Williams, Tennessee
With the exception perhaps of Arthur Miller, Tennessee Williams was the greatest American playwright of the mid twentieth century. He rose, however, from inauspicious beginnings. Born as Thomas Williams in Mississippi in 1911, he was a sickly child, suffering periodically from diphtheria and provoking the ire of his father, a violent alcoholic who despised what he considered to be his son’s weakness. Owing to the fact that his father was a travelling salesman, Williams’ childhood was further disrupted by the frequent relocations undergone by his family. This sad and troubled upbringing was, many believe, the foundation for the tragic family dramas contained throughout his work.
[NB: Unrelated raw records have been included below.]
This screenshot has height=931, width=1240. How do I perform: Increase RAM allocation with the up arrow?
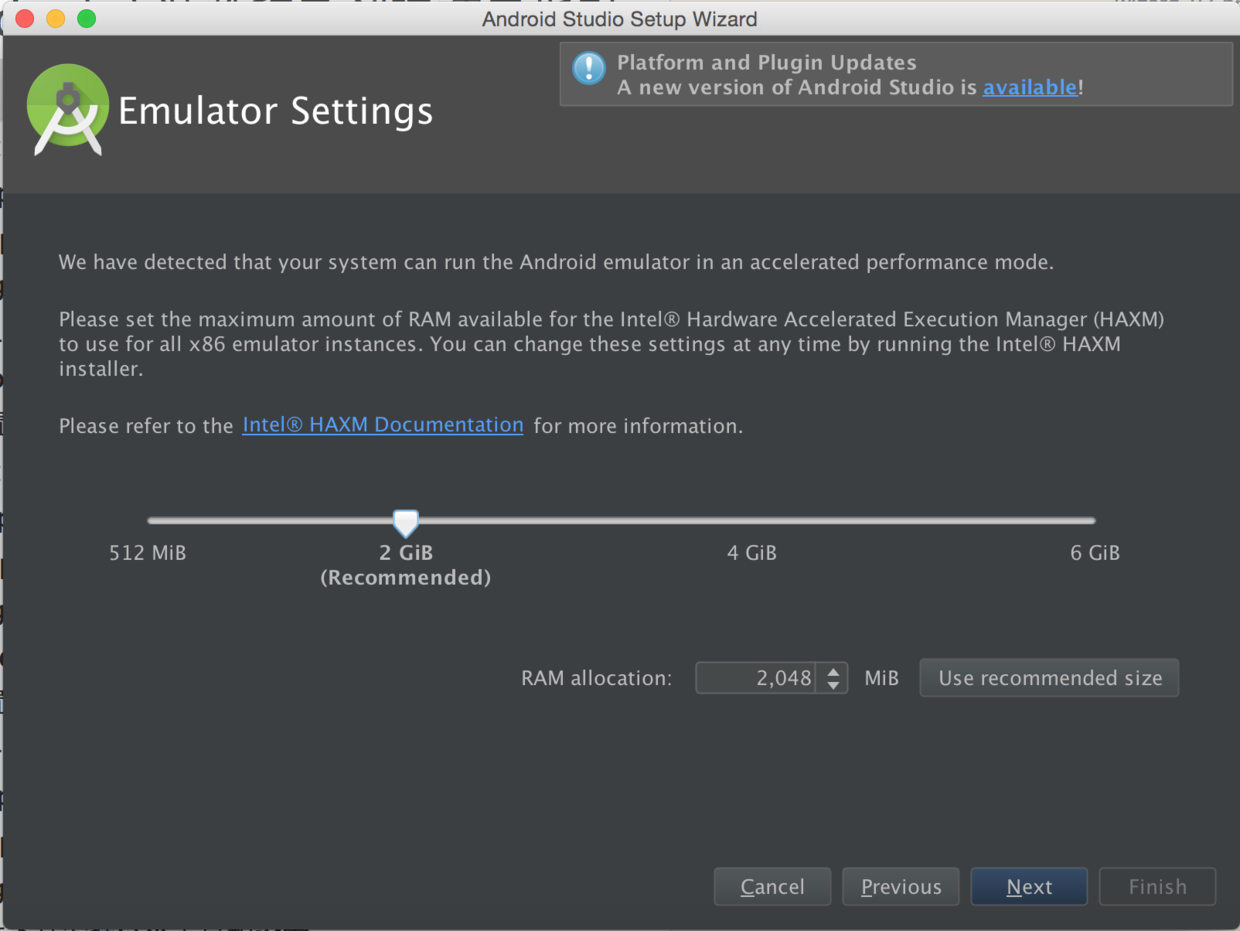pyautogui.click(x=833, y=671)
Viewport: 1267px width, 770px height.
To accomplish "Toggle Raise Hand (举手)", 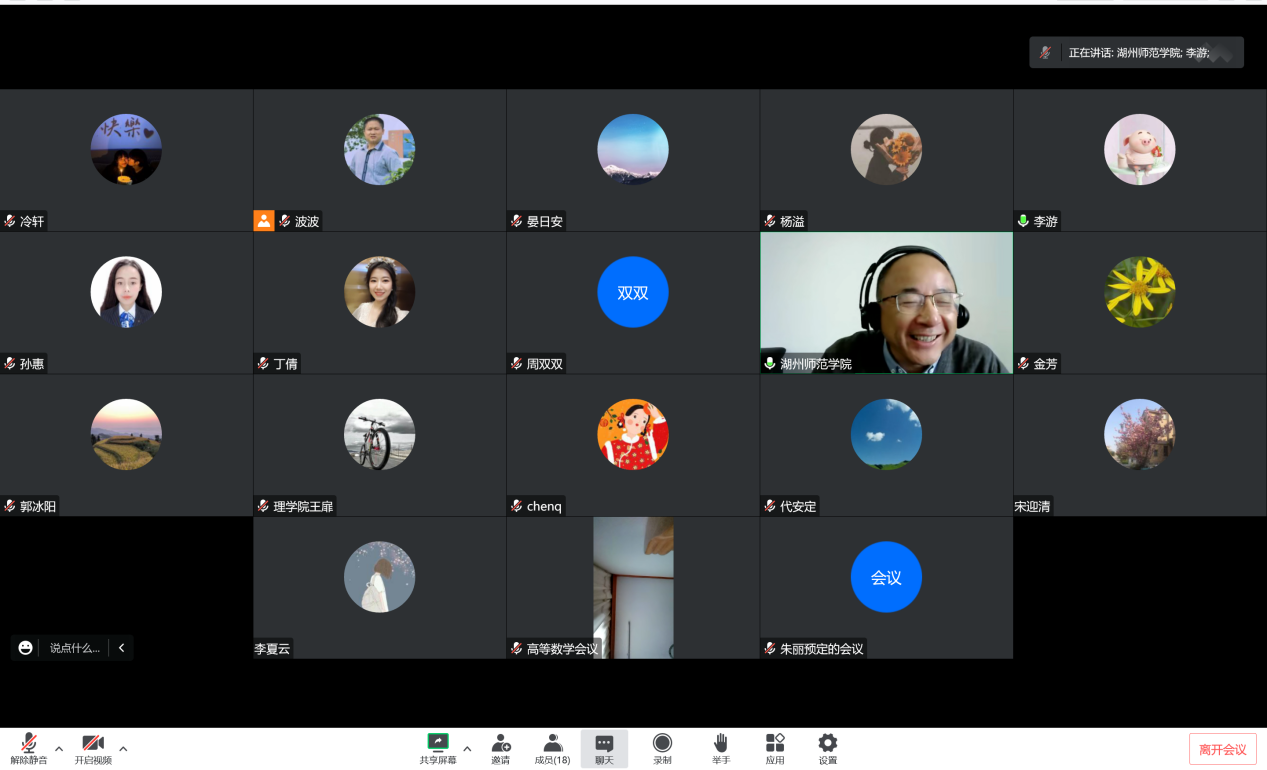I will pos(720,747).
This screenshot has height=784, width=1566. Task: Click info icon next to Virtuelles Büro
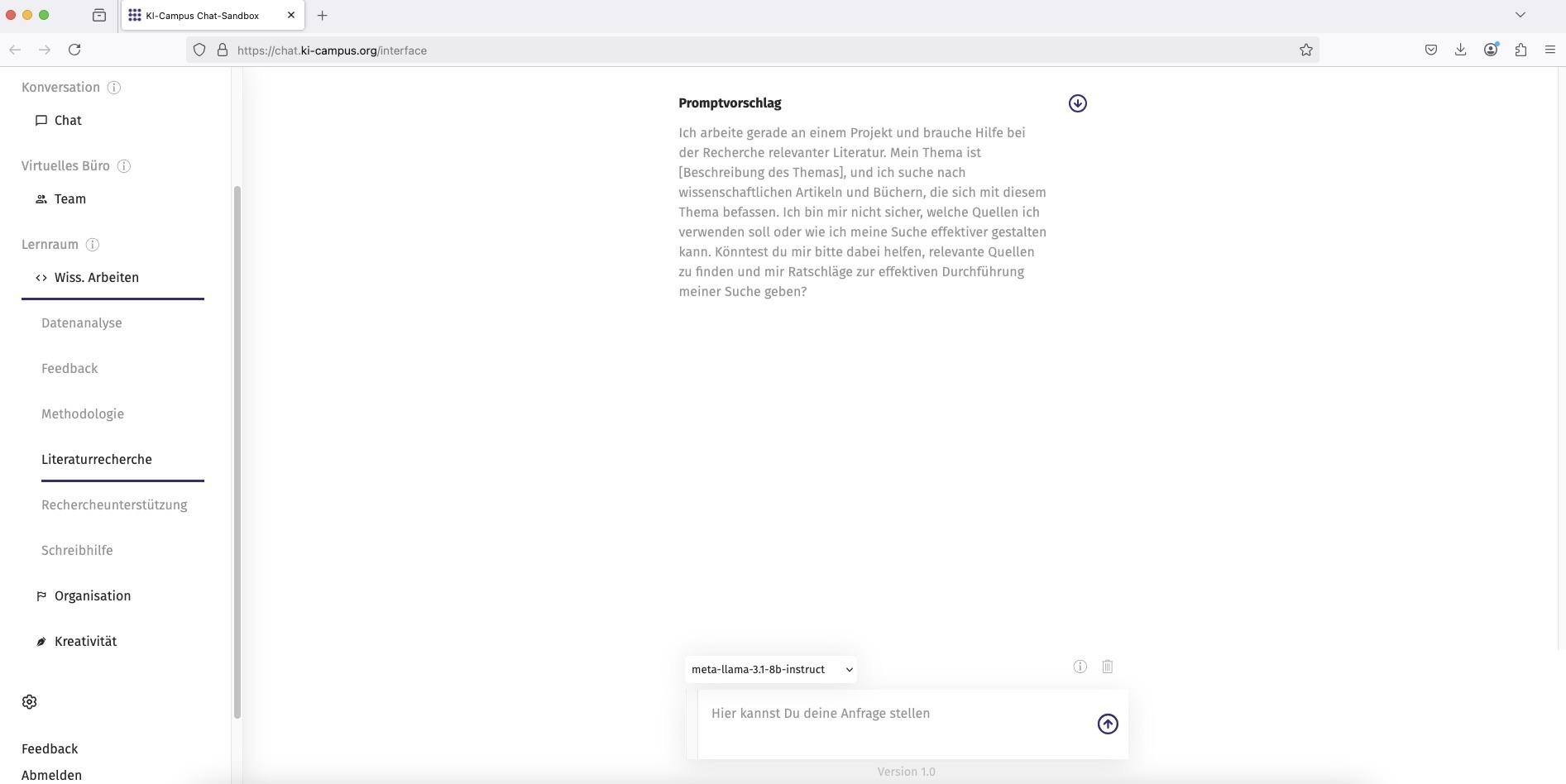[124, 166]
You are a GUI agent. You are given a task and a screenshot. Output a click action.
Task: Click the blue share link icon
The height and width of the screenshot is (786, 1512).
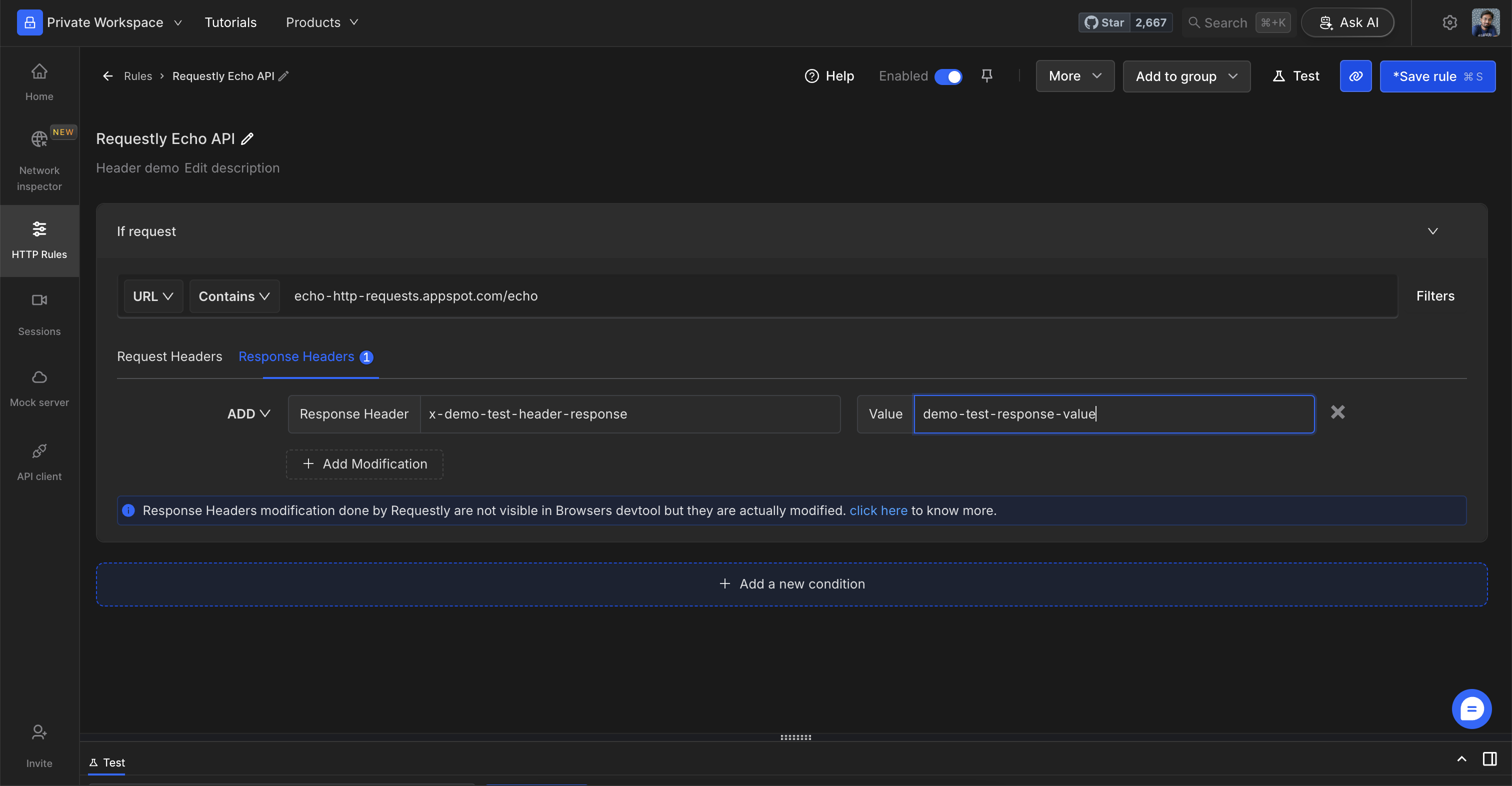pos(1356,76)
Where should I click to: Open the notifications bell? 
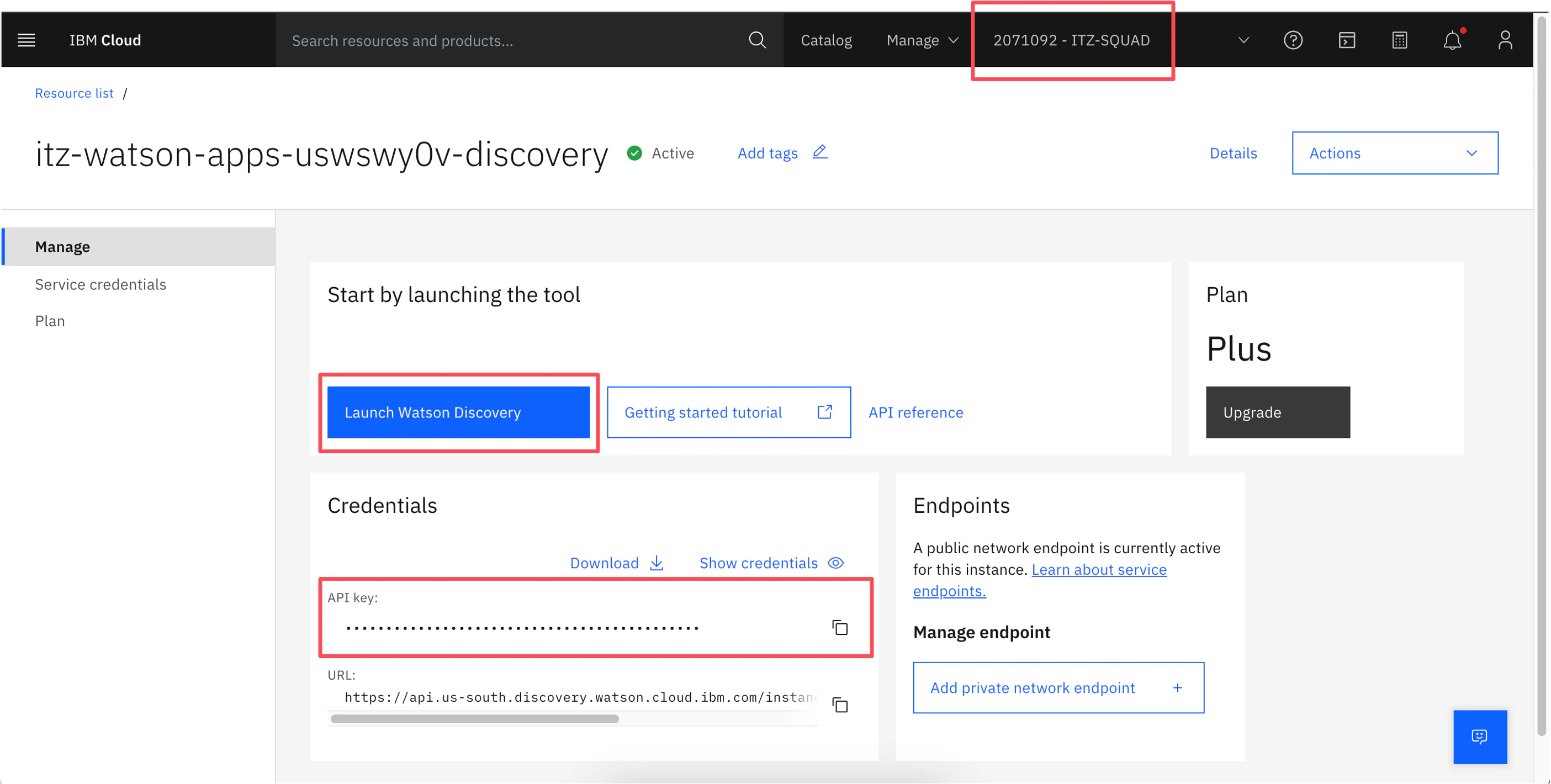1452,40
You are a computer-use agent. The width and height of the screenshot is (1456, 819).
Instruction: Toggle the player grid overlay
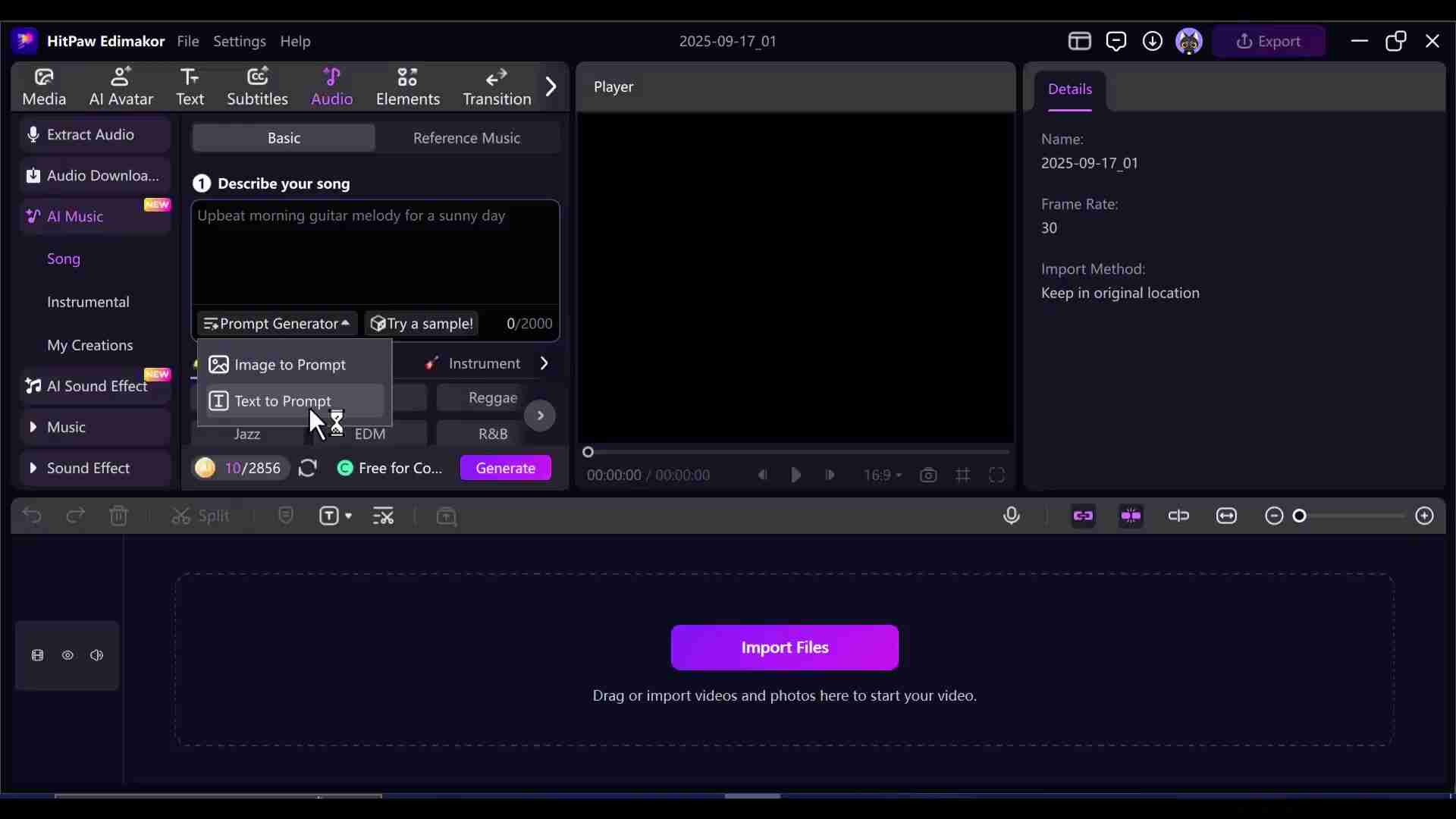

While at college in Missouri as a young man, Williams saw a production of Henrik Ibsen’s Ghosts and decided that his calling was as a playwright. He was later forced to drop out of college by his father to help support the family by working in a shoe factory; although Williams hated the factory work, he met a fellow worker there who became the basis for perhaps his most famous literary creation, Stanley Kowalski.
After a decade of struggling in menial jobs and battling nervous breakdowns, Williams enrolled in the University of Washington, St Louis, and later the University of Iowa, where he would finally complete his undergraduate English degree in 1938. Throughout this time, he had continued to pursue his dream of becoming a writer, and in 1939, using funds from a grant given to him by the Rockefeller Foundation to develop his talent, he moved to New Orleans, where he worked as a copyist for Franklin D Roosevelt’s Works Progress Administration programme that had been designed to help people still suffering from the effects of the Great Depression. It was at this time that he changed his name to Tennessee, the reasoning for which, strangely enough, was that his father had been born there.
Five years later, Williams’ first major play, The Glass Menagerie (1944), opened in Chicago to positive reviews. The play features a mentally ill character called Rose, who was based on the tragic life of his own sister, who had been subjected to a lobotomy the year before and would subsequently never escape mental institutions for the rest of her life. This decision of Williams’ parents to lobotomise Rose prompted Williams to sever all ties with them.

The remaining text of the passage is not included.